### PROVIDED MATERIAL ###
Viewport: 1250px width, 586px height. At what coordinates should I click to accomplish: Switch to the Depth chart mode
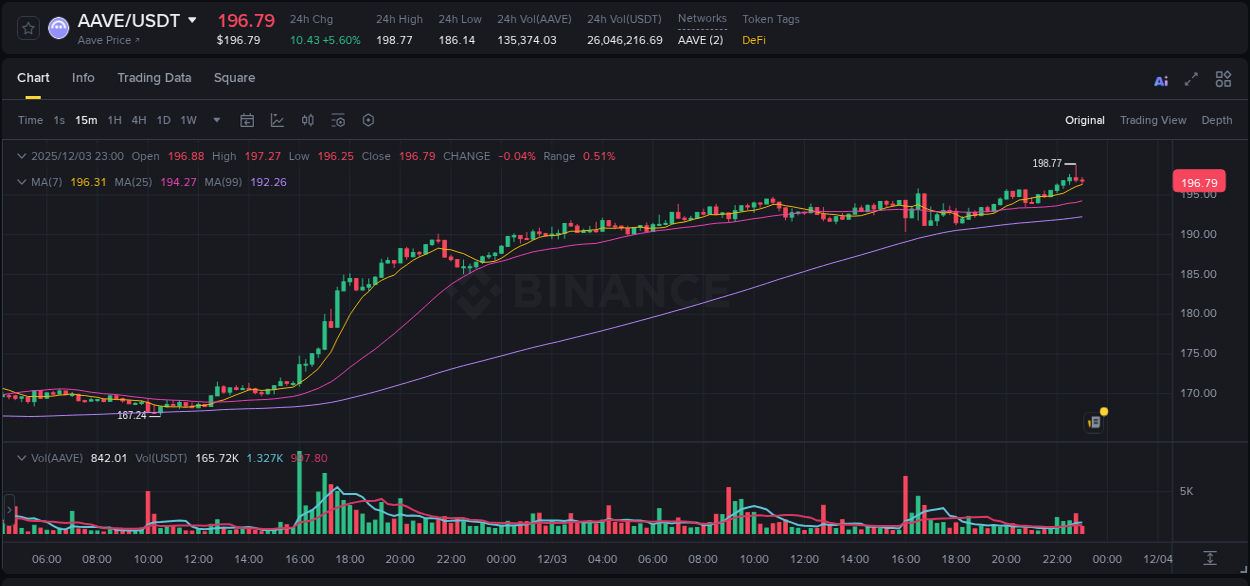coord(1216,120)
###
### PROVIDED MATERIAL ###
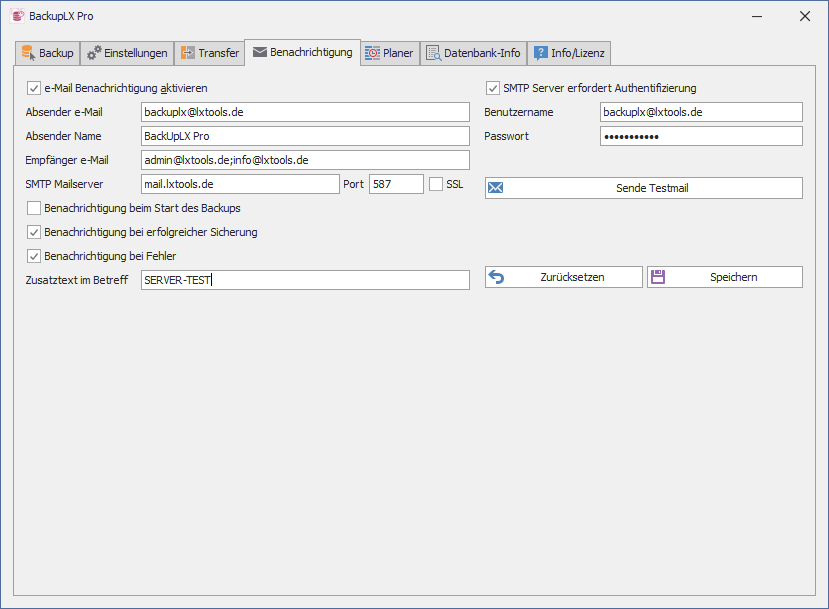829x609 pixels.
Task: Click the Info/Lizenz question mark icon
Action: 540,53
###
### PROVIDED MATERIAL ###
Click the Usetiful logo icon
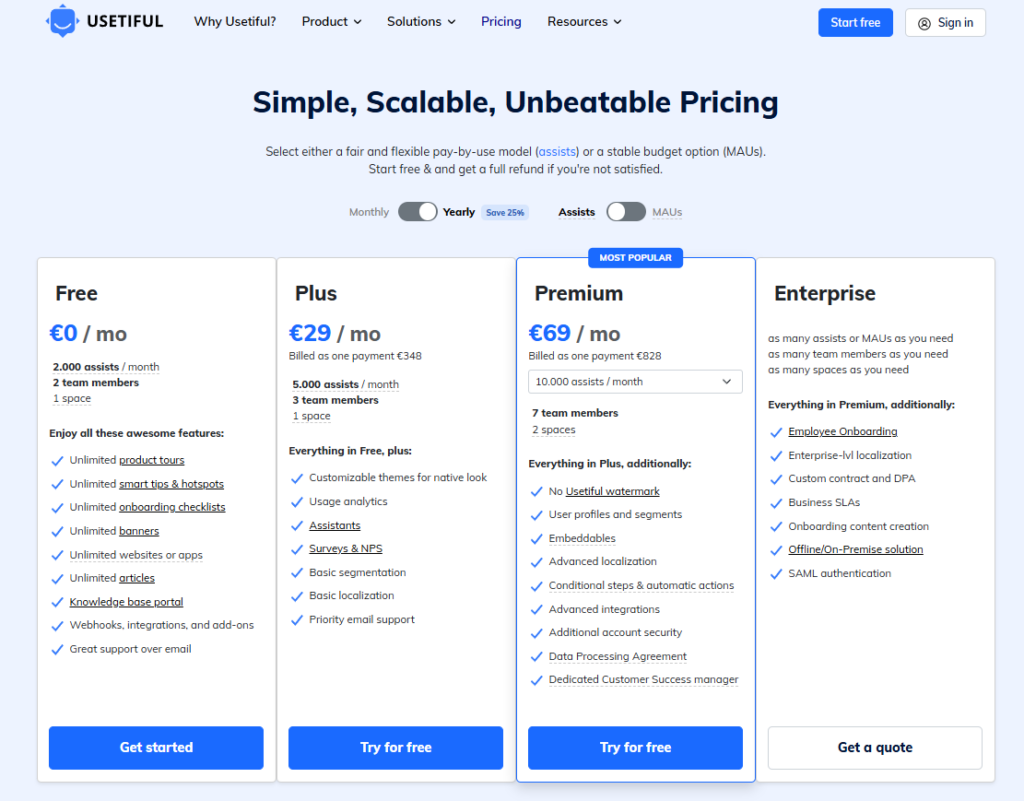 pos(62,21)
###
> WHAT IS ASKED
Please put the stretch of material that opens with the line containing "Viewport: 1250px width, 586px" and closes with the line containing "coord(1216,120)" into a JSON list of strings, one string per line, skipping blank lines. Leave the pictures out.

> COMPLETED EXERCISE
[
  "Viewport: 1250px width, 586px height. At what coordinates should I click to accomplish: Switch to the Depth chart mode",
  "coord(1216,120)"
]